For the details, we must travel back to 2009, by which time TETRA was already a successful technology that had demonstrated its potential in much of the world except North America, where it was a total unknown.
For certain reasons and interests, the certification requirements for radios had been updated worldwide except in the United States and Canada and, as a consequence, the TETRA modulation was not compatible with the official regulations in these two countries. These requirements applied to emission masks, i.e., the shape of the occupied radio spectrum.
The regulations in the US and Canada were based on previously available analog (non-linear modulation) technologies that were suitable for digital equipment such as P25, OpenSky, and other digital technologies that use non-linear modulation. “This means that they were really analog radios with digital voice codecs, but TETRA is a totally different concept, because not only is it digital, but it also has linear modulation. It doesn’t take on the typical shape of analog modulation and the emission mask was off by a very narrow margin,” says PowerTrunk CEO Jose Martin.
“This was a real problem. No matter how good the radio was, you went to the laboratory and it did not comply with the emission requirements of either country. It could not obtain a Type Acceptance Certificate and without it, it was impossible to implement a technology that, objectively, had been proven to be safer and more efficient,” Martin explains.

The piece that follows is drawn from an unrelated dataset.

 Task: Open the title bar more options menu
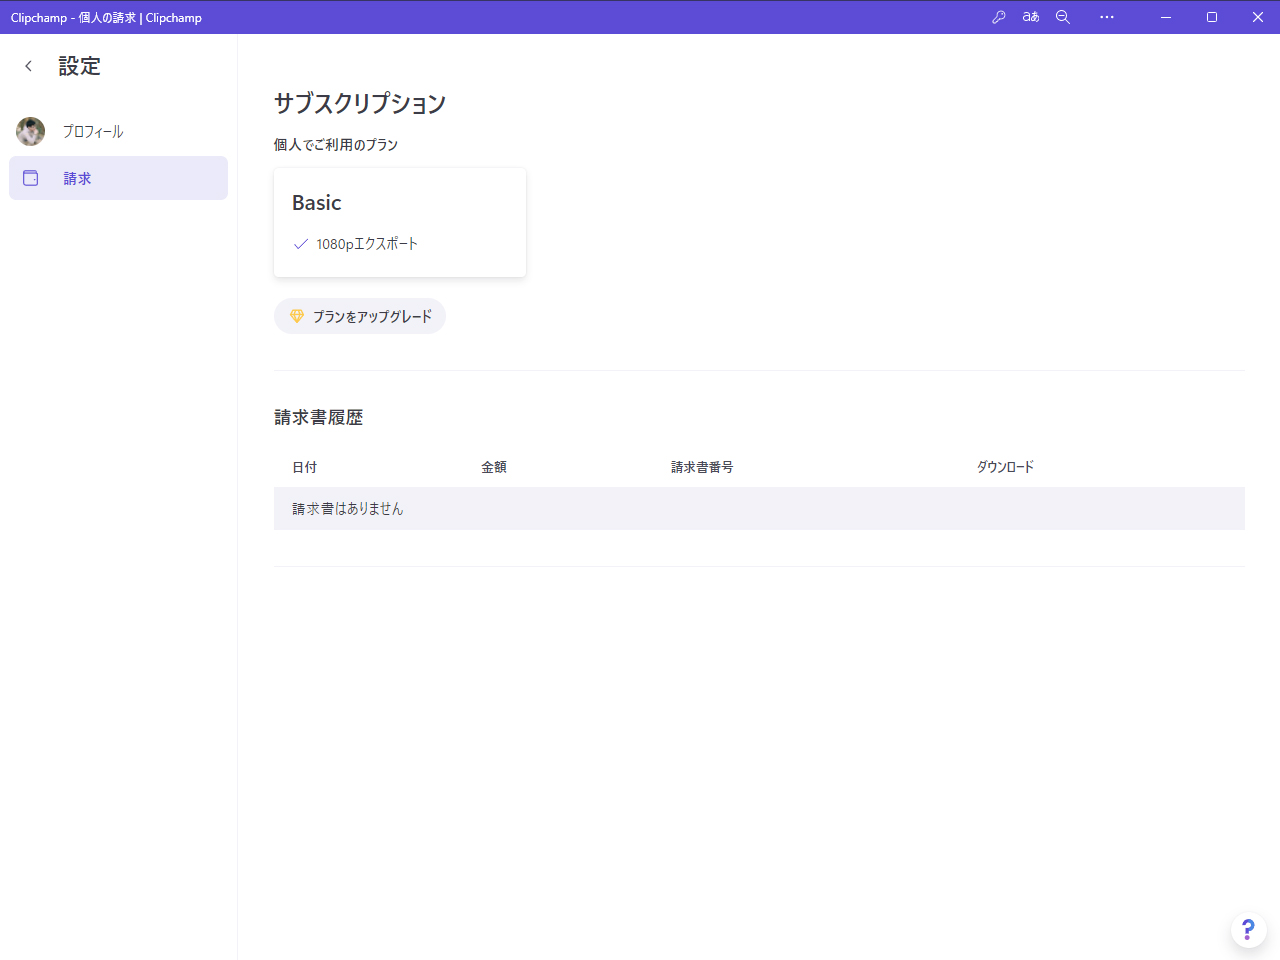click(1106, 16)
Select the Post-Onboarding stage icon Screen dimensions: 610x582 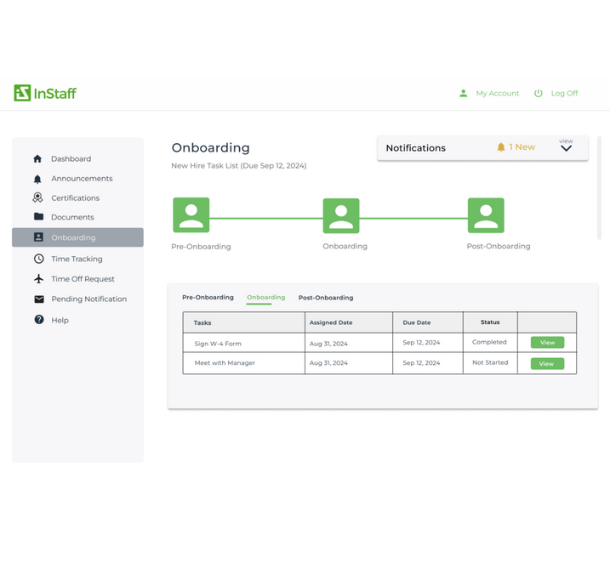tap(486, 215)
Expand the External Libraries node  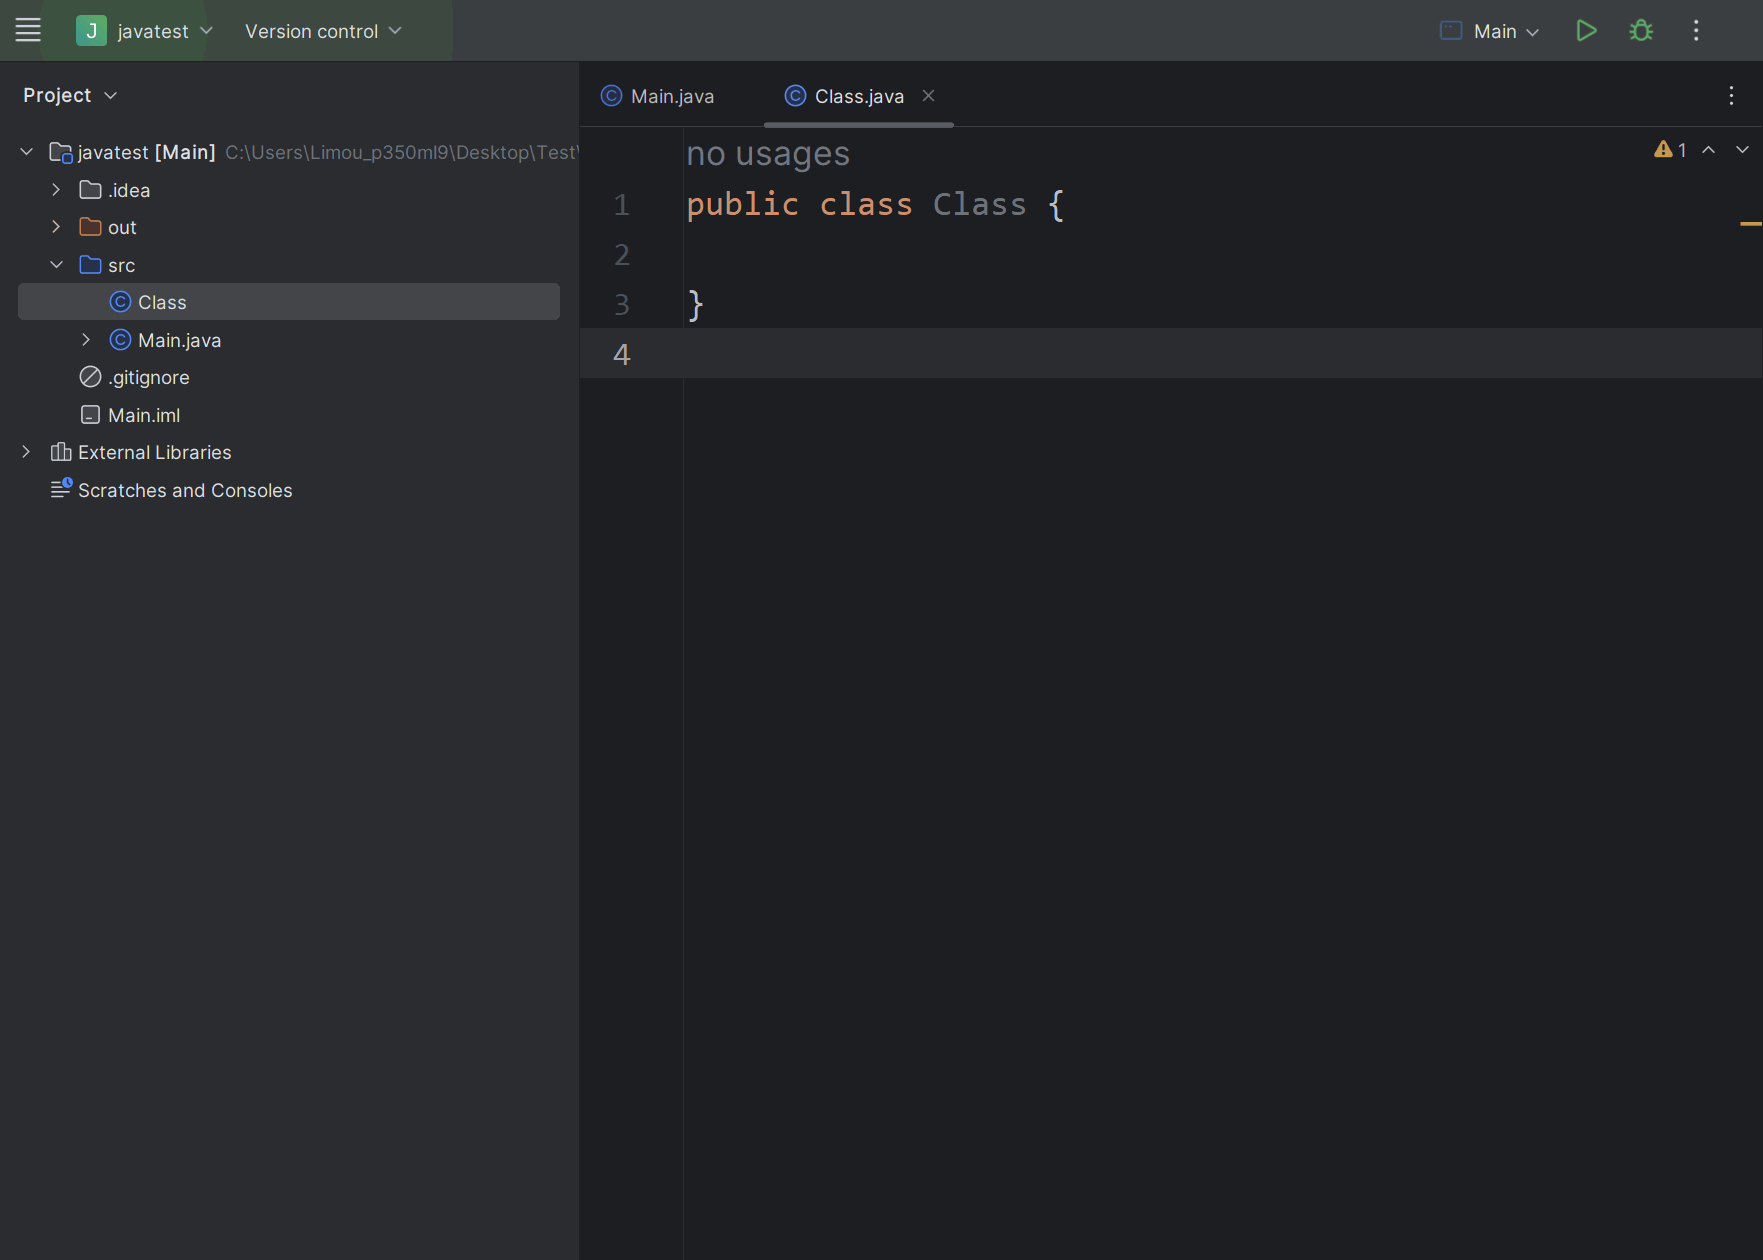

From that moment on, and fully convinced that TETRA was a useful solution for the North American market, the Teltronic team set to work. Previously, other manufacturers had tried to introduce TETRA in North America, but with a focus on regulatory change. “It’s a long road and not always successful, so we approached the problem with a different strategy. We wouldn’t try to change the standards, we would try to change our equipment so that it would comply with them,” points out Jose Martin.
With a significant R&D effort, Teltronic engineers managed to slightly compress the TETRA spectrum. Without going into too much technical detail, the solution was found in one of the TETRA modulation parameters called Alpha. The R&D team discovered that by changing the value of this parameter, which is standard, the spectrum was compressed to the norm, although the performance of the equipment was not exactly the same.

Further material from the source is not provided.